Q: "Why would you choose L4 over L7 load balancing?"
Good answer:
"I'd choose L4 for non-HTTP protocols like databases, custom TCP services, or when I need SSL passthrough. L4 is also faster—less processing per packet—so for ultra-high-throughput scenarios or when I don't need URL-based routing, L4 makes sense. For most web applications though, I'd use L7 because it enables intelligent routing, SSL termination, header manipulation, and better visibility into traffic patterns."
Summary¶
| Concept | Key Takeaway |
|---|---|
| Purpose | Distribute traffic, improve availability, enable scaling |
| Hardware vs Software | Software is flexible and cost-effective for most cases |
| L4 vs L7 | L4 for speed and non-HTTP; L7 for intelligent routing |
| Round Robin | Simple, equal distribution, good for identical servers |
| Least Connections | Good for varying request durations |
| IP Hash | Session affinity without cookies |
| Consistent Hashing | Minimizes redistribution when servers change |
| Health Checks | Essential for reliability; use both active and passive |
| Sticky Sessions | Avoid if possible; use external session store |
| SSL Termination | Offload at LB for most cases |
| GSLB | Global distribution across data centers |
Further Reading¶
- NGINX Load Balancing Documentation — NGINX handles over 40% of the web's busiest sites.
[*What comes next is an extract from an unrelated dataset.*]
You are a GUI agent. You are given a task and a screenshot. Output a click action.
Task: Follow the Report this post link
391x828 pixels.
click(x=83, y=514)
Its documentation covers L7 load balancing algorithms (round-robin, least connections, IP hash), health checks, and session persistence. Understanding NGINX's event-driven, non-blocking architecture explains why it can handle 10,000+ concurrent connections on a single machine.
- HAProxy Configuration Manual — HAProxy is the reference implementation for high-performance TCP/HTTP load balancing, used by GitHub, Stack Overflow, and Reddit. The manual covers ACL-based routing, connection draining, stick tables for session affinity, and advanced health checking — patterns that appear directly in system design interviews.
- AWS Elastic Load Balancing — AWS offers three load balancer types (ALB for HTTP routing, NLB for TCP/UDP throughput, CLB for legacy) that illustrate the trade-offs between L4 and L7 balancing. Understanding when to use each — NLB for millions of connections with microsecond latency, ALB for path-based routing and WebSocket support — is essential for cloud-native system design.
- Designing Data-Intensive Applications by Martin Kleppmann — Chapter 6 (Partitioning) — Explains why load balancing is inseparable from data partitioning: if requests are balanced across app servers but all hit the same database partition, the bottleneck just moves. Kleppmann covers key-range vs. hash partitioning, hot spots, and rebalancing strategies that inform how load balancers should route data-aware traffic.
- Google SRE Book — Load Balancing at the Frontend — Google's approach to load balancing operates at three layers: DNS (geographic), virtual IP (network), and backend (application). This chapter explains subsetting (limiting which backends a frontend knows about to reduce connection overhead), weighted round-robin with health signals, and why Google moved away from centralized load balancers to client-side balancing.
- Consistent Hashing and Random Trees — Karger et al. (1997) invented consistent hashing to solve the web caching invalidation problem: when a cache node is added or removed, traditional modular hashing remaps nearly all keys, causing a cache stampede. Consistent hashing ensures only K/N keys are remapped (where K is total keys, N is nodes), enabling elastic scaling of distributed caches and load balancers.